→ **The problem**
Output exactly, and only, the stretch of lines beginning at the line with "Click the down stack trace arrow" and ending at the last line of the listing below. Drop the pictures.

[Listed entries — start]

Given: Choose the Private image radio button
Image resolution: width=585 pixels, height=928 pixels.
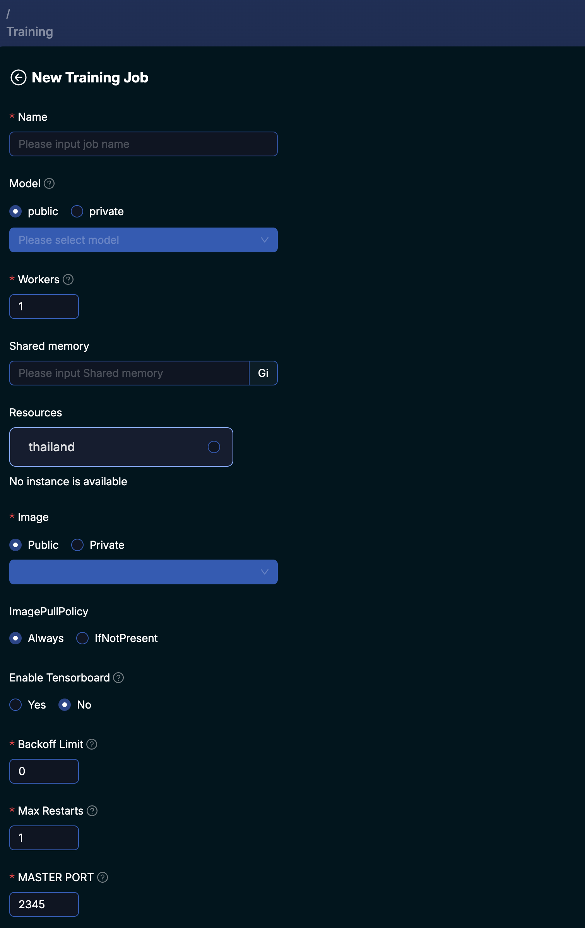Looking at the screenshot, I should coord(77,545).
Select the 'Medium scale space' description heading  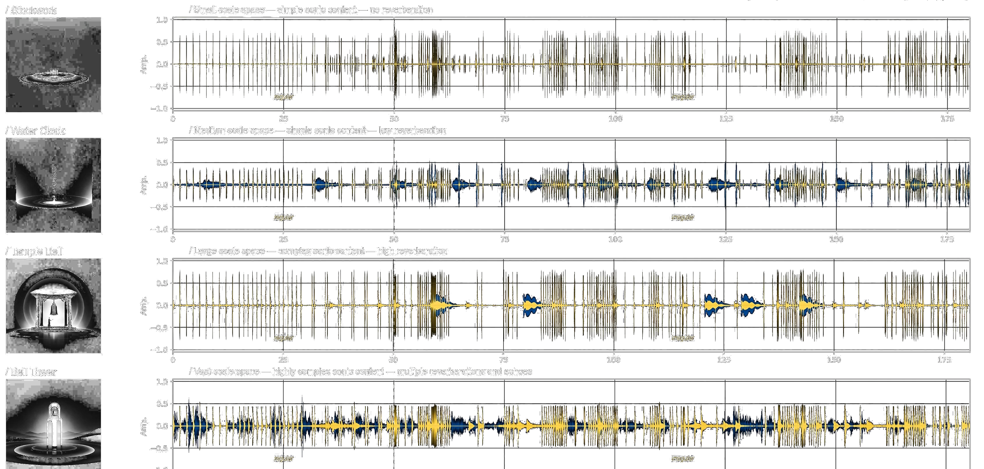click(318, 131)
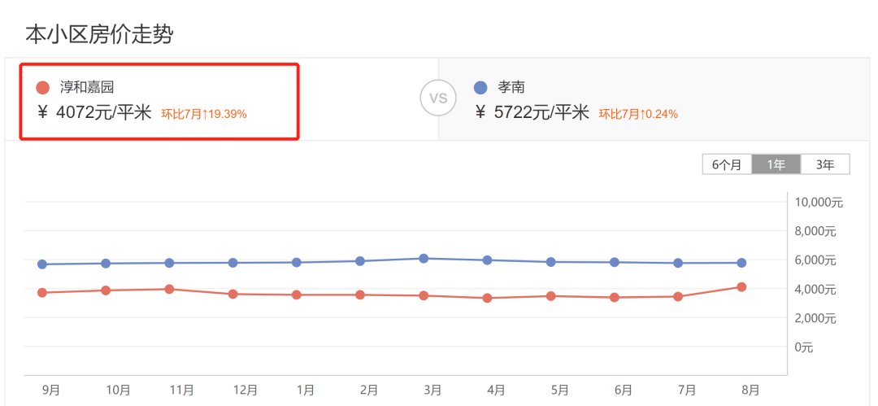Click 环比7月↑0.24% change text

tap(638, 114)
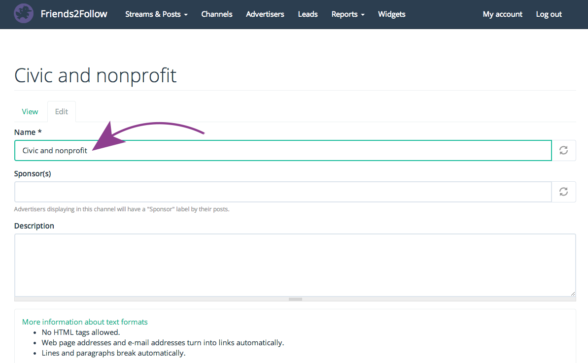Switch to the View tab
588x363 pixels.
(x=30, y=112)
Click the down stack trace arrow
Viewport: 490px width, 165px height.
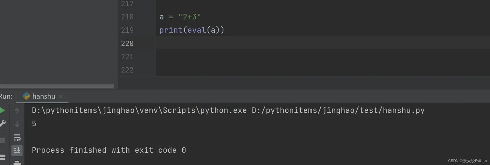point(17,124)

[Listed entries — finish]

→ **Answer below**
Click the down stack trace arrow
Viewport: 490px width, 165px height.
point(17,124)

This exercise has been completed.